Noah J Nelson on Wednesday, Oct. 16th
Let's talk a moment about financing. Not the kind you find on Wall Street, but the kind we find in our wallets. This isn't the first time in recent weeks we've talked about an online bank or an online financial services.
Last week it was about Simple which had developed a new way for its members to share cash with each other.
Today e-commerce solution provider Square ups the ante by unleashing Square Cash, which enables not only their members but anyone with a debit card to send money a simple email exchange. With no fees involved.
To send their first payment, customers simply compose an email by filling in the following fields:
- To: [email address]
- Cc: firstname.lastname@example.org
- Subject: $ [amount]
Customers then receive an email prompting them to link a debit card to fund their first payment.

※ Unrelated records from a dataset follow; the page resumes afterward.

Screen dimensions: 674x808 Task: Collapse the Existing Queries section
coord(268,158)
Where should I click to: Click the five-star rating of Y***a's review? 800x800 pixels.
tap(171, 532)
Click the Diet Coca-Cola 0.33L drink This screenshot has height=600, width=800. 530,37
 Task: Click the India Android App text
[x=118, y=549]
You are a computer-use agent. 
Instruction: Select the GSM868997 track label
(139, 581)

To accept a payment, the recipient enters their debit card number once, and will automatically receive funds to their debit card thereafter.

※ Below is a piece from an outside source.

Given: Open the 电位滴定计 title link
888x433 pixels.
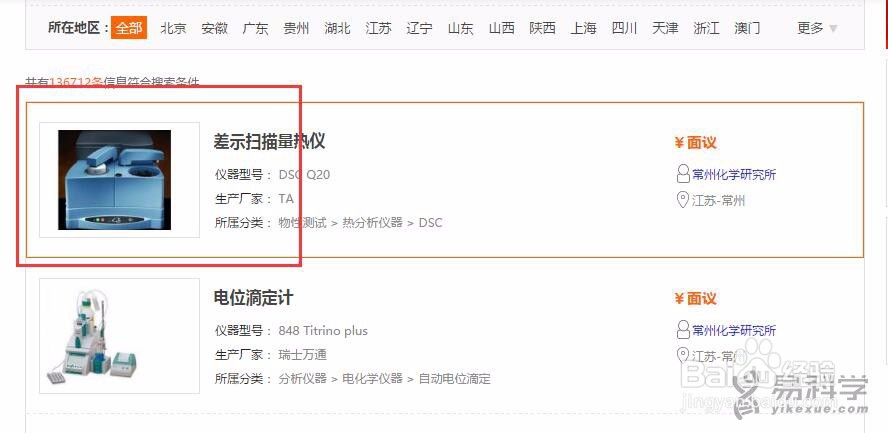Looking at the screenshot, I should click(x=253, y=298).
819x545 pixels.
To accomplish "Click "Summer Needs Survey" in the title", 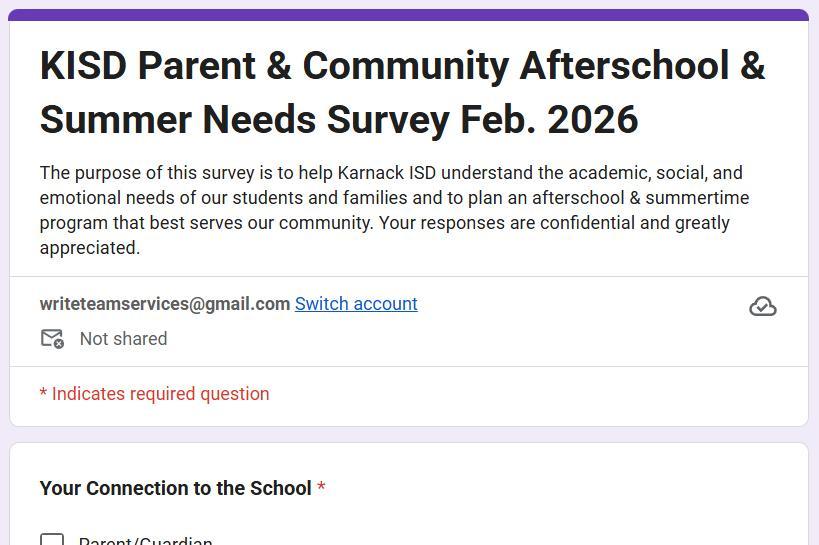I will [244, 120].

Square Cash works from any e-mail client (such as Gmail, Yahoo, Mac Mail, Android Mail and Outlook), whether on a phone, tablet, or desktop. In addition to the e-mail service, Square also created a Square Cash app for iOS and Android. The app enables customers to keep Square Cash on their homescreen and send e-mail payments from a simple, customized interface.
It sounds so simple it's hard to believe. Especially when it comes to the whole "no fees" part. Sooner or later someone is going to have to make some serious dough off this.
Beyond that there are major trust issues. It's easy to want something like this to work, but until it's been done a few million times it's impossible to think that the email trick won't get spoofed by ingenious hackers. Square isn't talking about how they are preventing that, in part because that would make it easier to hack.
The further we go down this road, the more this feels like the inevitable future. It's not just Square and Simple there going to take us there. Everything from the big banks like Citi and Bank of America, to other online-based ventures like Go Bank (which contacted me after last week's Simple post) are going to keep innovating in the space until…
That's the question. Until what? Until we live in a completely cashless society? Is that something we even really want?
The user experience framed in the promotional videos for Square make it all so attractive. Just say your name and what you want is yours. Yet that's just the transactional experience. It covers up the sweat and effort that goes into getting the goods to market and the means to purchase those goods into your smartphone wallet.
Square is clearly leading the way on the UX here, but as we accelerate towards a friction-free marketplace we would be wise to consider just what else we may be sliding towards.